When individuals – both diabetic and non-diabetic – were seen fasting for a relatively long duration, their bodies showed positive effects.

Across the world, interesting discussions have taken place in the last five years that concern what one would categorize as part of our lifestyle. Moreover, the discussion has been driven not only by the sheer range of topics but also by a diversity of commentators as experts and non-experts alike have collectively weighed in. Our diets, how much sleep we get, what is the best posture to sit in at work, are a few of the topics that were grist to the mill.

One area where these discussions have raged is around fasting.

For years, the mere mention of the word fasting elicited deep skepticism from the larger public owing to its association with various religious practices. This state of affairs was in sharp contrast to the views from many health and wellness experts, who have, over the years, always extolled the virtues of fasting. This is where fasting can play a crucial role. The key idea here is not to fast indiscriminately but to fast intermittently.
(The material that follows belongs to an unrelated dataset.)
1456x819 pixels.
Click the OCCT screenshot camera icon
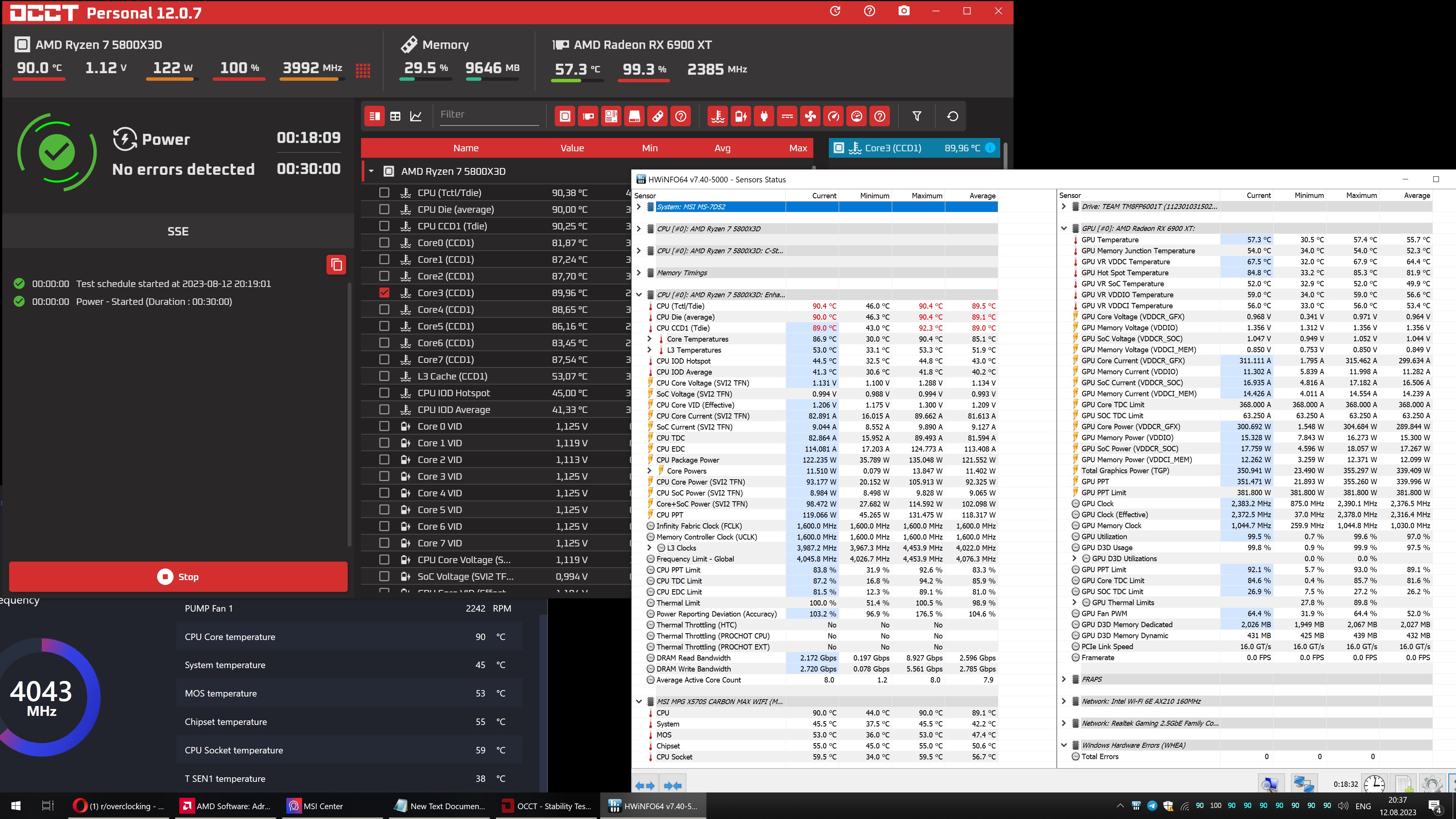click(904, 11)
What does intermittent fasting mean? Intermittent fasting is a pattern of eating and fasting where you keep tabs on both what and when you eat. When reading this, the first question that is bound to come up is the impact intermittent fasting has on the human body. When someone fasts, the human body has an inbuilt coping mechanism which adjusts for the dwindling energy reserves stored in your liver. In order to do this, the body draws energy from our fat reserves as fat cells are processed in the liver where they are burned and energy is derived.

Moreover, within the body, the appetite ‘regulatory’ procedure has two important participants, one is a hormone in the gut called ghrelin and the other is leptin, a hormone found in fat cells. The former induces hunger whilst the latter indicates to the brain when you are ‘full’. For individuals who have kept up intermittent fasting for a longer period of time, research has shown that ghrelin increased appreciably but this wasn’t accompanied by an insatiable appetite.

When individuals – both diabetic and non-diabetic – were seen fasting for a relatively long duration, their bodies showed positive effects. For example, when non-diabetic individuals underwent fasting, they experienced an average weight loss of around 1.5 to 3 kg, the loss more pronounced in overweight patients. It was also noticed in studies on non-diabetics that fasting reduced body-fat percentage, waist circumference, cholesterol/HDL, and LDL/HDL ratio, but all the while there was no reduction in daily energy intake.

For years, doctors have combatted the debilitating effects of Diabetes by recommending medicines but diabetes is a metabolic disease and thus, the diet plays an all-the-more critical part. This is where fasting can be part of the solution but the caveat here is that there is plenty scope for more research but should a breakthrough arrive, the benefits could be humongous for humanity.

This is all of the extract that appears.